American medical associations are doubling down on their support of so-called gender-affirming care for children even as lawsuits mount and European countries reverse course. America’s public reckoning with the harms inflicted on kids by pediatric gender medicine ticks closer by the day, and indeed several studies published in recent weeks bring the tragic and profound risks into sharper focus.
A study headed by Finnish researcher Riittakerttu Kaltiala examines the psychiatric needs of gender-dysphoric individuals in Finland. The researchers observe that the dysphoric population was substantially more likely than age-matched peers to have received specialist-level psychiatric contact before their first visit to a gender clinic. Worryingly, mental-health needs intensify after they begin the process of medical transition. Whereas 15 percent of patients who underwent gender-reassignment interventions had received psychiatric treatment before visiting a gender clinic, 53 percent had psychiatric contact after their first visit.

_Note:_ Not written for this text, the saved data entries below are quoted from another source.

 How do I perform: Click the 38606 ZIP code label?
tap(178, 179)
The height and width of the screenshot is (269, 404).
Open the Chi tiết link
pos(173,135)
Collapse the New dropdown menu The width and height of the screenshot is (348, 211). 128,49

“Experts” profess certainty that “gender-affirming care” alleviates mental-health distress. They arrive at this conclusion through deeply flawed studies that rely on patient self-reports of mental health. But other clinical indicators suggest that medical transition in fact exacerbates mental-health distress. A 2021 study found that prescriptions for psychotropic medications increased after kids initiated medical transition. A 2011 study from Sweden meanwhile found that those who underwent sex-reassignment surgery had an appreciably lower life expectancy than the general population, in part due to an increased incidence of suicide.
Lower life expectancy among those who medically transition is also likely attributable to the regimen of cross-sex hormones that transitioners take. Previous research has documented that cross-sex hormone therapy is associated with increased risk of heart disease and obesity. A new study published by University of California, Davis, researchers also hints at greater cancer risk. Specifically, the researchers observe that natal male veterans who were diagnosed with gender dysphoria and/or prescribed estrogen or estradiol have almost double the incidence of thyroid cancer compared with other male veterans. The researchers note that “estrogen probably has a role in the pathogenesis of thyroid cancer,” a good indication that the higher incidence is not simply correlational or coincidental but a direct result of hormone therapy.
It is unclear whether doctors are advising teenage boys that cross-sex hormones potentially increase their risk of thyroid cancer, and another matter altogether whether teenagers possess the mental maturity to provide informed consent to such weighty medical decisions.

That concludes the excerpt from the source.